P.J. and Dee, who died in March 2005, had five children, all successful and all but one in a medical field. He has 10 grandchildren and 10 great-grandchildren. He married Elaine 12 years ago, at age 88.
Born a Seventh Day Adventist and always devout, Moore put service ahead of self throughout his 70 years of medicine, 30,000 surgeries and 1,000 babies birthed. He never turned anyone away due to race, religion, ethnicity or ability to pay. “He has lived a life of uncommon service and skill,” a biographical sketch in the program for Sunday’s birthday celebration observes. “His family as well as his colleagues, friends, patients and community members are blessed to have known him.”

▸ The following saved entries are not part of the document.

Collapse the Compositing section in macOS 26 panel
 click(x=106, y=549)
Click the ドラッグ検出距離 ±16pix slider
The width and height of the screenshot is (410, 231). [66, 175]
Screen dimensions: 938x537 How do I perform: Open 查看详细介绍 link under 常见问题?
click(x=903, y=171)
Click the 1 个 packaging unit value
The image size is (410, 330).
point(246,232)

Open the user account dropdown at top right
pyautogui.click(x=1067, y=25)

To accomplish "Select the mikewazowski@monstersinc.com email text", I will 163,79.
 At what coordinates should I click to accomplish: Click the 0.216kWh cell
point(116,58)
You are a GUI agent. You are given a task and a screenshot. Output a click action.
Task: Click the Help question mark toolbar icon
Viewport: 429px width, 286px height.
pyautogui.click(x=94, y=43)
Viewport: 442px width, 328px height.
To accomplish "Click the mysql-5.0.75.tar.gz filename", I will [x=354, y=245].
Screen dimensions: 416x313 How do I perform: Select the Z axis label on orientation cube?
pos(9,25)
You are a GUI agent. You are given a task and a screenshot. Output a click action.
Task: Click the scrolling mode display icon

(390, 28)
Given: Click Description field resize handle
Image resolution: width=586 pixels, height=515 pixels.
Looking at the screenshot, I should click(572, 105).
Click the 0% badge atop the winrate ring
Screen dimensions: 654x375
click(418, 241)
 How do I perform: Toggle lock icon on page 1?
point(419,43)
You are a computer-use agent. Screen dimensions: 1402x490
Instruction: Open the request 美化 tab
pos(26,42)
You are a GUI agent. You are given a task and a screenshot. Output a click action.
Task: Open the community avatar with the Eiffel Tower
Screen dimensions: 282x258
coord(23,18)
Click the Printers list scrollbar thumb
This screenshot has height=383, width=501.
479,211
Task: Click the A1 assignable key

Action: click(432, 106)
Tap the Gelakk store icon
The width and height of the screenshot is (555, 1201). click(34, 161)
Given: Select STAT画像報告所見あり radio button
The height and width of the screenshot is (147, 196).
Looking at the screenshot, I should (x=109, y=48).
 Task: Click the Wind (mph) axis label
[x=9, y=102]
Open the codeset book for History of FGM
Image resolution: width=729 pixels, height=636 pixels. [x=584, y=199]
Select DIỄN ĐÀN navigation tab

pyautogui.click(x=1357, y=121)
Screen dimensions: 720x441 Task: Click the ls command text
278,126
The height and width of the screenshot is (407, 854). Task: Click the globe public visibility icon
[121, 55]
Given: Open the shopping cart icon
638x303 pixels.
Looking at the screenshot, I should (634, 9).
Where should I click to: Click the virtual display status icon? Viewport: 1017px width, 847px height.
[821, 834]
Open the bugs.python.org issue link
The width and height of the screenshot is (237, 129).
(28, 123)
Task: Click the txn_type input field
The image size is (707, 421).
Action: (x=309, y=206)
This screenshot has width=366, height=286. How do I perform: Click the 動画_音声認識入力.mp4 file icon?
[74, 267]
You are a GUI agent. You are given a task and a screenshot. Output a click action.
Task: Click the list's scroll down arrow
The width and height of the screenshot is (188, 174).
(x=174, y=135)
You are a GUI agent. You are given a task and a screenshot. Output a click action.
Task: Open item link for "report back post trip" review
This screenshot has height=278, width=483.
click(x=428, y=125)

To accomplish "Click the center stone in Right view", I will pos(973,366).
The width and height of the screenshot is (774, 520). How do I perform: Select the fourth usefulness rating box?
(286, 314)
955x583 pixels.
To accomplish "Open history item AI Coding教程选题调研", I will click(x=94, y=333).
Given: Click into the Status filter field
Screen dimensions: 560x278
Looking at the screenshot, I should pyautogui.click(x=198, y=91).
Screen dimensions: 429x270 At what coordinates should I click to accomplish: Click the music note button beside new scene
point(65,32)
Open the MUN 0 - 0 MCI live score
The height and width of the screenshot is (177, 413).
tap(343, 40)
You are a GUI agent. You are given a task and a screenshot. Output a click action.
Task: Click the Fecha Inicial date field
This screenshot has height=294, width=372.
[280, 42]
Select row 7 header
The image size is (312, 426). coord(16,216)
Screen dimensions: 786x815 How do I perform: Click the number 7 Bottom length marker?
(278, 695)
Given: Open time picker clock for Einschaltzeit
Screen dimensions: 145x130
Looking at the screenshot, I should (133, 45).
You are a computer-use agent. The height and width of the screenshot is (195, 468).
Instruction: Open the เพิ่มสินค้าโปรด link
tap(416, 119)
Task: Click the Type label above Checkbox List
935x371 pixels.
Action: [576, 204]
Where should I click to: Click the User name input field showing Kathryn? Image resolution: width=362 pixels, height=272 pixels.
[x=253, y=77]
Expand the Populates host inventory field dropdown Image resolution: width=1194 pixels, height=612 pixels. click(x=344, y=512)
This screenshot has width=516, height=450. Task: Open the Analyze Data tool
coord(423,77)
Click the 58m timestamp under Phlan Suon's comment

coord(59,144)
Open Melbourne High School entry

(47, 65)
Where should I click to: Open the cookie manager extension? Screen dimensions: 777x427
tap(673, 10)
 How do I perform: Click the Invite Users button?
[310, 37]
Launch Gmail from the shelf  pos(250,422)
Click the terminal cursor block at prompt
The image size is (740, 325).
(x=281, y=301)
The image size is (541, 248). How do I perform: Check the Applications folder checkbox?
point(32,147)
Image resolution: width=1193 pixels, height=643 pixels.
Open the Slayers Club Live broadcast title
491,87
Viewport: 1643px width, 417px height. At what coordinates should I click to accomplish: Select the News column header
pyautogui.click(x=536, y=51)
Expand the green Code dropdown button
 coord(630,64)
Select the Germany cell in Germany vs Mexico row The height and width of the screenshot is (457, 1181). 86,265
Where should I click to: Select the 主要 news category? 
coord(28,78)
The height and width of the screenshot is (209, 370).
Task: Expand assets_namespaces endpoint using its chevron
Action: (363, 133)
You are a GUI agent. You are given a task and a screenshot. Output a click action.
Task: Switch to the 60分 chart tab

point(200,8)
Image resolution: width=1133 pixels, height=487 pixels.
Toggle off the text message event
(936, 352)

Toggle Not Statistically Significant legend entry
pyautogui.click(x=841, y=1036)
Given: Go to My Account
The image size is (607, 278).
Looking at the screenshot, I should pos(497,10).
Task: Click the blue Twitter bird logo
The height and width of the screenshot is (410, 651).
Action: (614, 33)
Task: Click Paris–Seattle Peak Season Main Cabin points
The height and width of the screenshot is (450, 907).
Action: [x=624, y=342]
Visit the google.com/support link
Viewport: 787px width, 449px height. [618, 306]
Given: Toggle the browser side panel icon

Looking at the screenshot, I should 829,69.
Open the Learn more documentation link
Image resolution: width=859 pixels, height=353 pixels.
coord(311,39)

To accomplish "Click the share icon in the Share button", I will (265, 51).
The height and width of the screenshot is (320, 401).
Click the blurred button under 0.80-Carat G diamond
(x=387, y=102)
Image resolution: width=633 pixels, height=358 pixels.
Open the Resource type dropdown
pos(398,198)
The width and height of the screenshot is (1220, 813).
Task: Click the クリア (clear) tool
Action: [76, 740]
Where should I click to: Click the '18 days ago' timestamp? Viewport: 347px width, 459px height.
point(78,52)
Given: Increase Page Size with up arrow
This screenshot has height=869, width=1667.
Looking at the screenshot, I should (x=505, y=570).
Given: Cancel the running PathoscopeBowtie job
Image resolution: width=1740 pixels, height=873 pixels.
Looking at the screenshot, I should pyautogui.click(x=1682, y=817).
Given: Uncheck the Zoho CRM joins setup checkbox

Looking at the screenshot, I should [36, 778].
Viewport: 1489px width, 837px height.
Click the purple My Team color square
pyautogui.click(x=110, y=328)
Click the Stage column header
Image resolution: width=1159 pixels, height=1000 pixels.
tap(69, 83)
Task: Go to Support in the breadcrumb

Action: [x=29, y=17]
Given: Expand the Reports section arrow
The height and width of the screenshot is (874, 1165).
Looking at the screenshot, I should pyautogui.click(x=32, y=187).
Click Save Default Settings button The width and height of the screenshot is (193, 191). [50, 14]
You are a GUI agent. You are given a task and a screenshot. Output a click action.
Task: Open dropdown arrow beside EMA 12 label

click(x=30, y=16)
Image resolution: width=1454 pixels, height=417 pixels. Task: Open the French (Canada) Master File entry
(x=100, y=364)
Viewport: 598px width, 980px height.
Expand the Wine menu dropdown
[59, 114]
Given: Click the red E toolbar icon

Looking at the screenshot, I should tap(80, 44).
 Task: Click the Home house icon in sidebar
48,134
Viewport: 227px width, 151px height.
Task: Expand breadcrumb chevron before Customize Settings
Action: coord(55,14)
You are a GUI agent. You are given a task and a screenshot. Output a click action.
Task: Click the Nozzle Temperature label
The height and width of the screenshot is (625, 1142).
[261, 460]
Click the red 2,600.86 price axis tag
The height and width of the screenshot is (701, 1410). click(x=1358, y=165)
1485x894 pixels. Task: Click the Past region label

While he’s had two prostate surgeries and survived colon cancer, his most serious health threat was a ruptured esophagus. Moore looks decades younger than his age, takes no medication and only visits his doctor for an annual physical.
“I think there are several factors” that account for his remarkable health, he said. “One is no smoking. Never smoked, never drank, mostly vegetarian. My dad was a hunter and fisherman and growing up I ate fish and deer, chicken but no pork ever, and very little beef.” His family always raised a large vegetable garden and drank powdered milk.
Although the bad shoulder has sidelined him lately, Moore excelled at golf well into his 90s. Two years ago, when he was 98, he and his son, Bill, won the Carolina Adventist Golf Association tournament at Mount Mitchell with a captain’s choice score of 74.